An ENU screen in the mouse reveals the role of epigenetics in disease phenotypes
Epigenetic modifications to the genome are crucial for the correct regulation of transcription, are mitotically stable, and are essential for the differentiation of cell lineages, and the fidelity of cell type within lineages. Proteins involved in the establishment and maintenance of the epigenetic state include DNA methyltransferases (e.g. Dnmt1, Dnmt3a), histone modification enzymes (e.g. histone deacetylases and methylases), and chromatin remodelling proteins (e.g. SWI/SNF proteins). Some human diseases have been linked to mutations in genes that encode epigenetic modifiers. For example, Rhett syndrome, a disease associated with early-onset mental retardation, results from mutation in the mehtyl-binding protein MeCP2, and mutation in ATRX, a SNF-2-like chromatin remodelling protein are associated with mental retardation, α-thalassaemia and other developmental abnormalities
We have used a sensitised screen to identify mouse mutants displaying altered epigentic pocesses. Our screen relies on a red blood cell specific GFP transgene that is expressed in approximately 60% of erythrocytes in the FVB inbred mouse strain. This variegation correlates with DNA methylation at the transgene. So far we have identified fifteen mutant lines from our screen. Linkage analysis reveals that the mutations map to unique chromsomal locations. We have identified the genes underlying five of the mutation, SmchD1, Dnmt1, Snf2h, Foxo3a and WSTF.

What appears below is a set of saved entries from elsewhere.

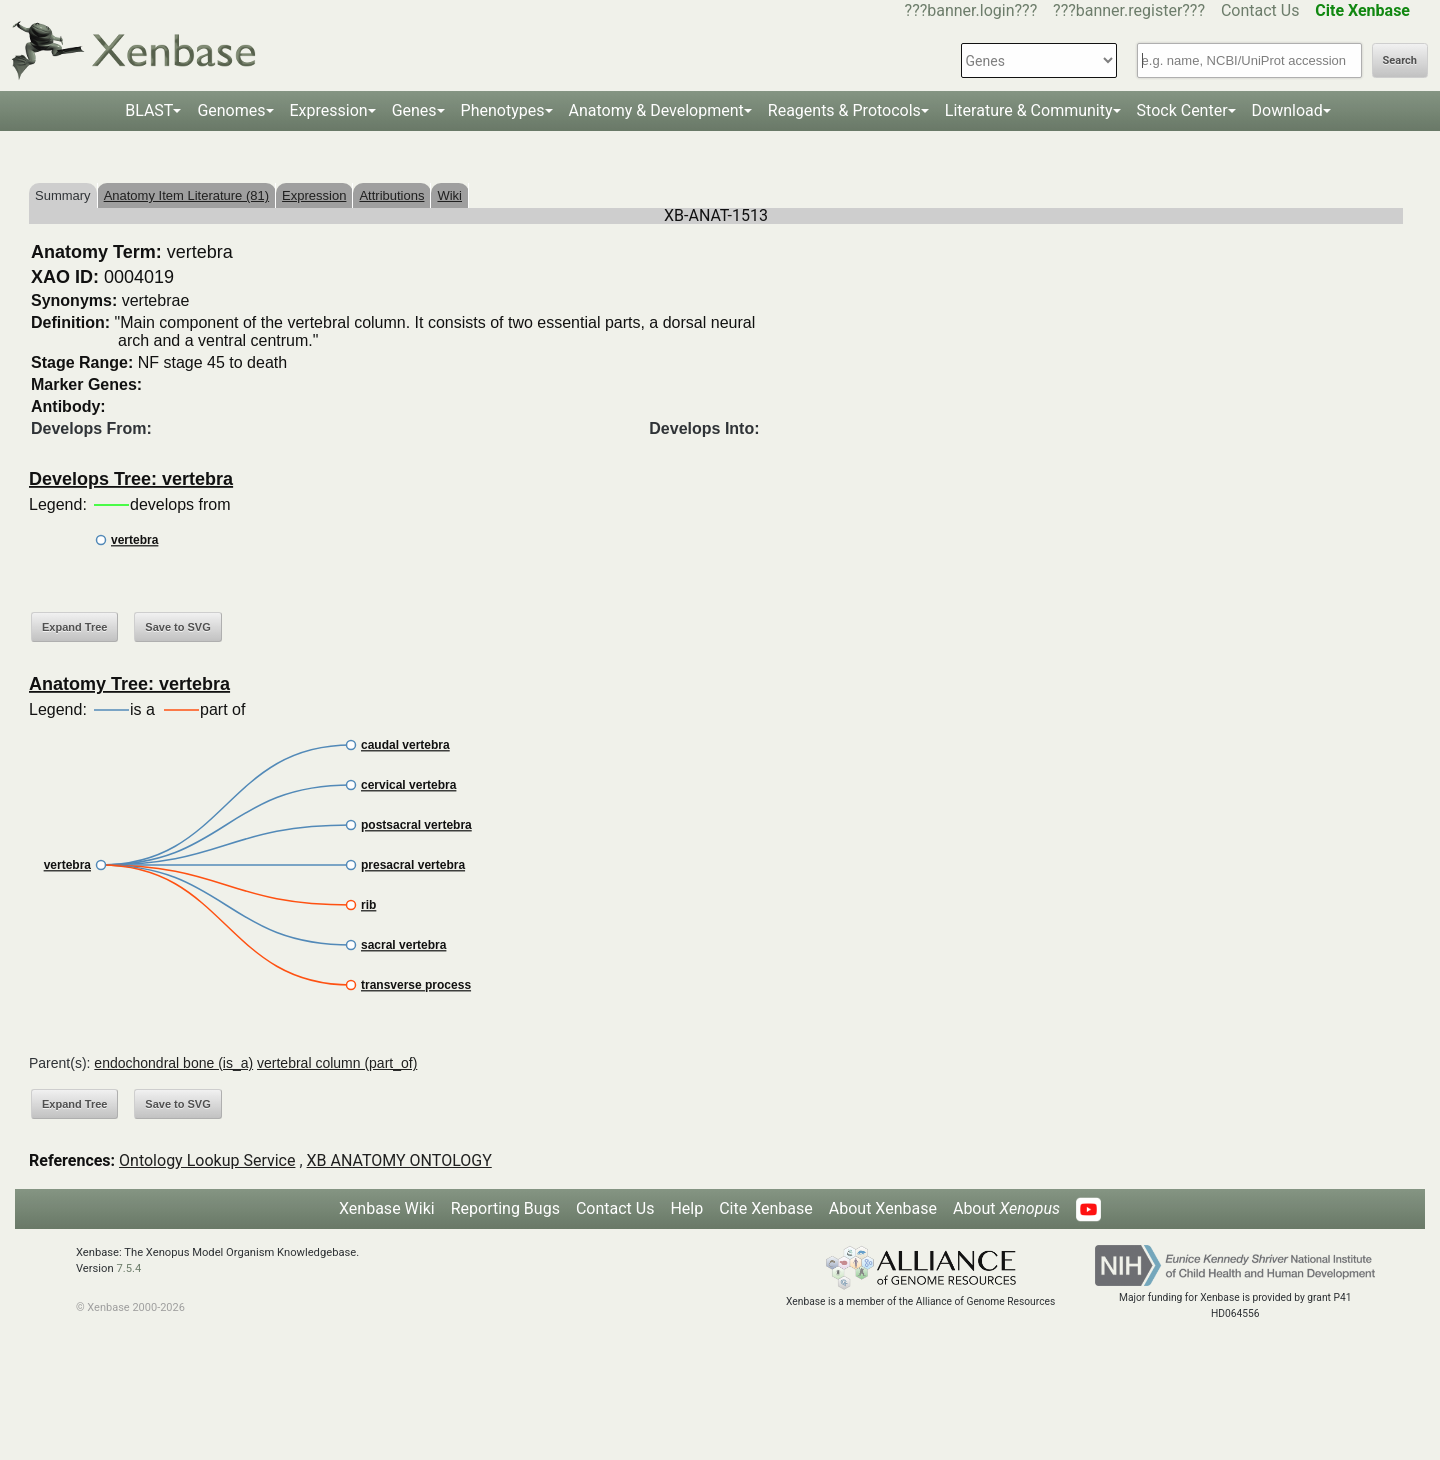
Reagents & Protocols (844, 110)
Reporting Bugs (505, 1208)
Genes (414, 110)
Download (1287, 110)
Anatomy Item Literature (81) (186, 195)
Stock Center (1182, 110)
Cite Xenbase (766, 1208)
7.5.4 (128, 1268)
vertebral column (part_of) (337, 1063)
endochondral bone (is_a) (173, 1063)
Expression (329, 110)
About (1006, 1208)
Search (1400, 60)
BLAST (149, 110)
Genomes (231, 110)
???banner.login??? (971, 10)
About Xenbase (883, 1208)
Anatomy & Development (656, 110)
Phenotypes (503, 110)
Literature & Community (1029, 110)
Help (686, 1208)
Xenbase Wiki (387, 1208)
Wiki (449, 195)
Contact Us (1260, 10)
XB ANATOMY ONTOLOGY (399, 1160)
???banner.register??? (1129, 10)
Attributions (391, 195)
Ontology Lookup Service (207, 1160)
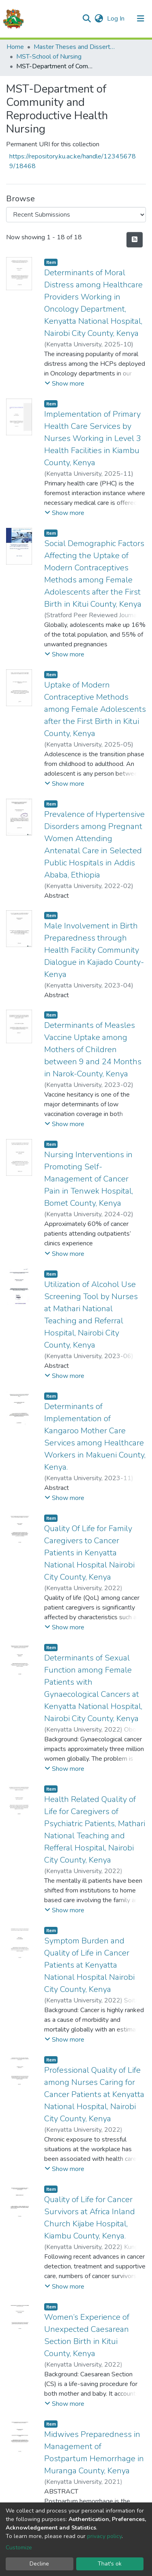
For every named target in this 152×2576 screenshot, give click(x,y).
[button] (98, 18)
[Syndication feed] (134, 239)
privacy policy (104, 2536)
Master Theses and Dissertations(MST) (74, 46)
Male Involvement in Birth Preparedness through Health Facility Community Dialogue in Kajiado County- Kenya (94, 950)
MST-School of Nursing (48, 56)
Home (15, 46)
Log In (116, 18)
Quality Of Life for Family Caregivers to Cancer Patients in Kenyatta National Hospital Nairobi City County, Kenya (89, 1552)
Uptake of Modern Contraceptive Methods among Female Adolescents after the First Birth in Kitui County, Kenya (95, 709)
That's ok (110, 2564)
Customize (19, 2547)
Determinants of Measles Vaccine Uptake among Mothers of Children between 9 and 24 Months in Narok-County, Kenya (92, 1049)
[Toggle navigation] (140, 19)
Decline (39, 2564)
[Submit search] (86, 18)
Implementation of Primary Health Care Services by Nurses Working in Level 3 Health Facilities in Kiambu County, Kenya (92, 438)
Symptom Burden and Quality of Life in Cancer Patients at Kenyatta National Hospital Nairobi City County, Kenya (89, 1965)
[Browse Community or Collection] (76, 214)
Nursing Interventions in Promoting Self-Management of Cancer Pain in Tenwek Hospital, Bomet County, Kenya (88, 1179)
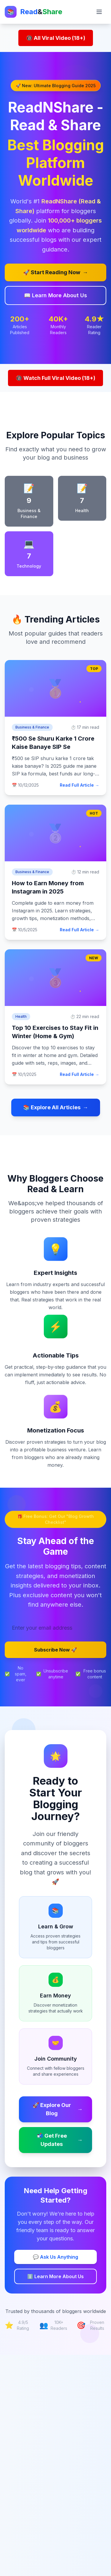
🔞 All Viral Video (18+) (55, 38)
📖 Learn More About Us (55, 295)
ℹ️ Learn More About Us (55, 2276)
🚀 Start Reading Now (55, 272)
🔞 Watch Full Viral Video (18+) (55, 378)
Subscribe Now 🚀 (55, 1650)
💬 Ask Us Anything (55, 2257)
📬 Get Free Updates (60, 2140)
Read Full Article (79, 785)
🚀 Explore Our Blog (58, 2109)
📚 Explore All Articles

WSTF is a gene in the Williams-Beuren Syndrome (WBS) linked region in humans. WBs patients have characteristic facial features, mental retardation, short stature and other developmental abnormalities. There are approximately 28 genes in the WBS critical region, and there is debate about the role that each gene plays in the disease phenotype (Donnai et al, 2005). Our WSTF mutatn homozygous mice show reduced survival, are significantly smaller than littermates and have an abnormal face reminiscent of that seen in WBS. It seems likely taht WSTF plays a role in the phenotype of WBS in humans.